Indian cinema loves to portray women as highly emotional beings whose natural tendency is to love, care, nurture, and forgive. They are also seen as someone who needs guidance on life’s matters, who is easy to fall in love with men who are classic red flags as their romantic interest upon meeting within days.
Does Bollywood promote unrealistic relationship expectations?
Bollywood movies romanticise the idea of men involved in criminal activities, violence, and polygamy, and despite all that, their love interest will always forgive them. For instance, in the movie Animal, Ranbir Kapoor’s character was that of a married man and yet he had a one-night stand with a woman. Despite knowing this, his wife doesn’t leave him.

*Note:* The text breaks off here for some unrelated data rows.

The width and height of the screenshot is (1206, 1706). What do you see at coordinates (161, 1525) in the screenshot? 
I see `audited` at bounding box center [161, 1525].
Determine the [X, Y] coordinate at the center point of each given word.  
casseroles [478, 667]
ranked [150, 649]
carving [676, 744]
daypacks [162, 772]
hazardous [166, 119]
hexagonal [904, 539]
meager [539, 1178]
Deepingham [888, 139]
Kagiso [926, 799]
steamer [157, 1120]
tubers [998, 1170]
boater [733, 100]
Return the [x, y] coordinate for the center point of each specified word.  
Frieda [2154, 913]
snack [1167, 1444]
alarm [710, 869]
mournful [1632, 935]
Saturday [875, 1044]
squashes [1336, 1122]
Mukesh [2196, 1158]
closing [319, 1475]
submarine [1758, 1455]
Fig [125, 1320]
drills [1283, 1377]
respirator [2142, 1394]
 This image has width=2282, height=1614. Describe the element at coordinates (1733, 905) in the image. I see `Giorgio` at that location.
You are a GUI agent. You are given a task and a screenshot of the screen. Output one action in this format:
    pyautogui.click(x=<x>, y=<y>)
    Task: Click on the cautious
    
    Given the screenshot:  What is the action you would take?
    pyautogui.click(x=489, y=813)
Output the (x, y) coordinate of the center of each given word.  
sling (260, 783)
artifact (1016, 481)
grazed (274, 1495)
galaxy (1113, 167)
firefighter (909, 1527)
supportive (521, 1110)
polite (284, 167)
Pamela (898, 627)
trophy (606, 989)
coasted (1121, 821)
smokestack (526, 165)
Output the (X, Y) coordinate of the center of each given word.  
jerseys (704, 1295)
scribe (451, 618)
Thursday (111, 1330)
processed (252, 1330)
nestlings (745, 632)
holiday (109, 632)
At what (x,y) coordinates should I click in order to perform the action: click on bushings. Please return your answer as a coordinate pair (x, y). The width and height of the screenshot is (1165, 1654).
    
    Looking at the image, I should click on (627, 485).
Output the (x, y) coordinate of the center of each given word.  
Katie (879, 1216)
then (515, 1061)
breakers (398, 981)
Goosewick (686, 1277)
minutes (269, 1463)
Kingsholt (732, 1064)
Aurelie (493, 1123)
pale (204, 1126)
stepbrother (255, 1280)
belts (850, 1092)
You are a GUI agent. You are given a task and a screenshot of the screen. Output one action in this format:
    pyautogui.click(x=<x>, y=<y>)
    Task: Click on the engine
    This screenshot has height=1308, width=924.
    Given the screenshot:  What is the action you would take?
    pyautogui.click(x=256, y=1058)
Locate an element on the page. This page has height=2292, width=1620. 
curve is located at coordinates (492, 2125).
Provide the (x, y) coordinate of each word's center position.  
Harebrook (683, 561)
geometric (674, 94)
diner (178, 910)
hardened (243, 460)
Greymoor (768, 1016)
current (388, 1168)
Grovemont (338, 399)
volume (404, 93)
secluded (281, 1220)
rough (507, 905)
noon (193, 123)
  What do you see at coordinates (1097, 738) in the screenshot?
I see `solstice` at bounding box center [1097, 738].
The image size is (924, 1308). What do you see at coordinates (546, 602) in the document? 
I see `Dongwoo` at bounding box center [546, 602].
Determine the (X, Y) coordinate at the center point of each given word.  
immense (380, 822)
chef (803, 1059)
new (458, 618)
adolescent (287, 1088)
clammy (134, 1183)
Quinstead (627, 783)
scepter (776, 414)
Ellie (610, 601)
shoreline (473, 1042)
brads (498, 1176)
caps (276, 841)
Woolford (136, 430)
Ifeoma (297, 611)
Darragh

If the roles were reversed based on gender, all hell would’ve broken loose. Such films with role-reversal have also been released, but the public’s negative reaction is usually very strong. For instance, in the movie Haseen Dilruba, Taapsee Pannu’s character is shown as the cheating wife; her character in real life was questioned despite it being a fictional role done by her. Infidelity isn’t something to be celebrated, but shaming women and not holding men accountable is sexism.
How does Indian cinema influence gender roles?
Indian cinema has been around since 1913, and is widely watched by a large audience. If they have a particular type of mindset, films continue to reflect and reinforce the same. Such films are loved because so many people agree with what is being portrayed. And time and again, they didn’t change much except the graphics, budget, locations, songs, and several aesthetics.
For example, the movie Vivah, which was released in 2006, was a hit because it shows a stereotypical, highly sacrificing Poonam (Amrita Rao) who agrees to have an arrange marriage at a tender age of 20. She doesn’t have a job or a career. The one with whom she is supposed to marry (Shahid Kapoor) already has a family business in which she could also be part of, but such conversations never happen. It effortlessly portrays a sober girl who does the housework, is tolerant of the BS and toxic behavior of her aunt.
What are the psychological effects of unrealistic romantic portrayals in movies?
If movies repeatedly show that stalking a girl is love, then young boys and men in everyday life register that as a way to make her fall in love with them, which is not true. In real life, we often hear news about acid attacks after the girl refuses to marry the guy who proposes to her because he thinks that his behavior is romantic. Stalking, in a practical sense, is an obsession that may also lead to sexual harassment or some form of violence. This has nothing to do with love but rather threatens the safety of a girl or a woman.
Why are independent women often misunderstood in Indian films?
Women who are shown as career-oriented, having opinions in films, are most often judged as vamps. They present that by controlling the tone and pitch of their voice, the way they dress, and their societal and professional positions, showcasing as someone leading or influencing people under them. These women somehow hate the lead heroine, who is the epitome of sacrifices.
For instance, in the movie Yaadein, Kiran Rathod’s character was that of a daughter of a businessman who has strong opinions on how to maintain her upcoming marriage with Hrithik Roshan and when to have children. She was giving an impression of someone who is against Indian culture.